[llvm] 5e46103 - [LIR][profcheck] Reuse the loop's exit condition profile (#164523)
via llvm-commits
llvm-commits at lists.llvm.org
Wed Nov 5 13:39:27 PST 2025
Author: Mircea Trofin
Date: 2025-11-05T13:39:22-08:00
New Revision: 5e46103f1b521ccca3e95f27f0e742fa2a2826f7
URL: https://github.com/llvm/llvm-project/commit/5e46103f1b521ccca3e95f27f0e742fa2a2826f7
DIFF: https://github.com/llvm/llvm-project/commit/5e46103f1b521ccca3e95f27f0e742fa2a2826f7.diff
LOG: [LIR][profcheck] Reuse the loop's exit condition profile (#164523)

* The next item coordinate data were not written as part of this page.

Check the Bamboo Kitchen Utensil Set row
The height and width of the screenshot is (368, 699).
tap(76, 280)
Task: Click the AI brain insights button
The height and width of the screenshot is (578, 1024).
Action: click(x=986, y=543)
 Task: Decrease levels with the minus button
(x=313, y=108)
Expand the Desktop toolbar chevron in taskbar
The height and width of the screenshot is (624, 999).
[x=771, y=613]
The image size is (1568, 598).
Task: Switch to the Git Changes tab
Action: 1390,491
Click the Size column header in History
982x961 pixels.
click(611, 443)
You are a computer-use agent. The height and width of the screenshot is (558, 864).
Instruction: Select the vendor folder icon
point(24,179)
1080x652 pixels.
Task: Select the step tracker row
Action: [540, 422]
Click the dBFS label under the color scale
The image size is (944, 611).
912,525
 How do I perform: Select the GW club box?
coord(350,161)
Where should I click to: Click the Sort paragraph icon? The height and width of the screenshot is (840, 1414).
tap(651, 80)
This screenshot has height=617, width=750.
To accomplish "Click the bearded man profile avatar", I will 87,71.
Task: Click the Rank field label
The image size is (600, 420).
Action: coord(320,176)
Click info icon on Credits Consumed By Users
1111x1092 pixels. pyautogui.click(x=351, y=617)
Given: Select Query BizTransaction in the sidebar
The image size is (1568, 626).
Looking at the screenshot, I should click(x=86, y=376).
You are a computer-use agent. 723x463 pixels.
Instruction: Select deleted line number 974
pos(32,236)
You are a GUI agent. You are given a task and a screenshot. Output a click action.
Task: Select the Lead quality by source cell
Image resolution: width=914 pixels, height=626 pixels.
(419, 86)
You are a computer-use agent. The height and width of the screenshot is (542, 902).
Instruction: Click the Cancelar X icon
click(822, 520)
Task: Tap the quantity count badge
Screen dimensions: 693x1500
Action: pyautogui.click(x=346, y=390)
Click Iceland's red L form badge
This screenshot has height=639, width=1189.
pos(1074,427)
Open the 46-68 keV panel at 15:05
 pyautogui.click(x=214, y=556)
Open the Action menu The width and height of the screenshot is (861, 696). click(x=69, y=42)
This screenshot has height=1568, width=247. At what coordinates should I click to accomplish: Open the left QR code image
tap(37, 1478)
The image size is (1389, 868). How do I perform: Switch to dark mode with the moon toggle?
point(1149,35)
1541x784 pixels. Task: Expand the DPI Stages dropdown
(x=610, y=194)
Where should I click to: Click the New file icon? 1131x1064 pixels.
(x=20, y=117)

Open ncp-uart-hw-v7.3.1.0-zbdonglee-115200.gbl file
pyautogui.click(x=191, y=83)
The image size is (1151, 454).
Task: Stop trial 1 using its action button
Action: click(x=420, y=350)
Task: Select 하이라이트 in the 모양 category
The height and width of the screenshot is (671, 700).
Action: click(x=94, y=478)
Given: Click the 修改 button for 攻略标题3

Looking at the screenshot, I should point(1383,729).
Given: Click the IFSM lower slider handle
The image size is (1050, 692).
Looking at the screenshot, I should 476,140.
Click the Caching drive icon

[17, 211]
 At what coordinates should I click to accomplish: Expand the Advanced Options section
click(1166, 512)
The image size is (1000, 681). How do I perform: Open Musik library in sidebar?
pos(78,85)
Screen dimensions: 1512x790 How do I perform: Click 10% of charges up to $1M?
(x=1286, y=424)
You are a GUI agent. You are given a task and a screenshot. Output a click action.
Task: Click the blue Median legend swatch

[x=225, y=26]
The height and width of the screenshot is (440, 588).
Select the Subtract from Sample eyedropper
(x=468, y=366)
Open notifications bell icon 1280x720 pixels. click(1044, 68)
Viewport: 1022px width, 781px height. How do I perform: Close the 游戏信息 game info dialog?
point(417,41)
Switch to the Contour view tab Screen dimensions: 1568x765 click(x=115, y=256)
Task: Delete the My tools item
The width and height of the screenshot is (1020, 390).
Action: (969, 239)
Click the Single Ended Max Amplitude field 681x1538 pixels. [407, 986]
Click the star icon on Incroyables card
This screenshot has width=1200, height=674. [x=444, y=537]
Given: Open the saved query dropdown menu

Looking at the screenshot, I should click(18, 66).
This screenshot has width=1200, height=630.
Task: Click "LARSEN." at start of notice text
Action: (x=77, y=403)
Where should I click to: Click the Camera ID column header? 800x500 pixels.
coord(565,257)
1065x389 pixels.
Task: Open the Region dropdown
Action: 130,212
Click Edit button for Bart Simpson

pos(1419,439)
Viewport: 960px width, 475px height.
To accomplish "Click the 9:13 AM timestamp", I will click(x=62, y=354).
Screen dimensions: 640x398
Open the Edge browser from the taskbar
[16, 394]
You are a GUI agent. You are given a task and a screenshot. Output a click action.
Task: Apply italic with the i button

The idioms are described in https://reviews.llvm.org/D102116 and [https://reviews.llvm.org/D92754](https://reviews.llvm.org/D91038). In both cases, the way the loop is expressed changes, without changing its iteration count, which means we can reuse the original loop's branch probabilities.
Issue #147390
Added:
llvm/test/Transforms/LoopIdiom/X86/preserve-profile.ll
Modified:
llvm/lib/Transforms/Scalar/LoopIdiomRecognize.cpp
Removed:
################################################################################
diff --git a/llvm/lib/Transforms/Scalar/LoopIdiomRecognize.cpp b/llvm/lib/Transforms/Scalar/LoopIdiomRecognize.cpp
index 019536ca91ae0..9070d252ae09f 100644
--- a/llvm/lib/Transforms/Scalar/LoopIdiomRecognize.cpp
+++ b/llvm/lib/Transforms/Scalar/LoopIdiomRecognize.cpp
@@ -72,6 +72,7 @@
#include "llvm/IR/Module.h"
#include "llvm/IR/PassManager.h"
#include "llvm/IR/PatternMatch.h"
+#include "llvm/IR/ProfDataUtils.h"
#include "llvm/IR/Type.h"
#include "llvm/IR/User.h"
#include "llvm/IR/Value.h"
@@ -105,6 +106,7 @@ STATISTIC(
STATISTIC(NumShiftUntilZero,
"Number of uncountable loops recognized as 'shift until zero' idiom");
+namespace llvm {
bool DisableLIRP::All;
static cl::opt<bool, true>
DisableLIRPAll("disable-" DEBUG_TYPE "-all",
@@ -163,6 +165,10 @@ static cl::opt<bool> ForceMemsetPatternIntrinsic(
cl::desc("Use memset.pattern intrinsic whenever possible"), cl::init(false),
cl::Hidden);
+extern cl::opt<bool> ProfcheckDisableMetadataFixes;
+
+} // namespace llvm
+
namespace {
class LoopIdiomRecognize {
@@ -3199,7 +3205,21 @@ bool LoopIdiomRecognize::recognizeShiftUntilBitTest() {
// The loop trip count check.
auto *IVCheck = Builder.CreateICmpEQ(IVNext, LoopTripCount,
CurLoop->getName() + ".ivcheck");
- Builder.CreateCondBr(IVCheck, SuccessorBB, LoopHeaderBB);
+ SmallVector<uint32_t> BranchWeights;
+ const bool HasBranchWeights =
+ !ProfcheckDisableMetadataFixes &&
+ extractBranchWeights(*LoopHeaderBB->getTerminator(), BranchWeights);
+
+ auto *BI = Builder.CreateCondBr(IVCheck, SuccessorBB, LoopHeaderBB);
+ if (HasBranchWeights) {
+ if (SuccessorBB == LoopHeaderBB->getTerminator()->getSuccessor(1))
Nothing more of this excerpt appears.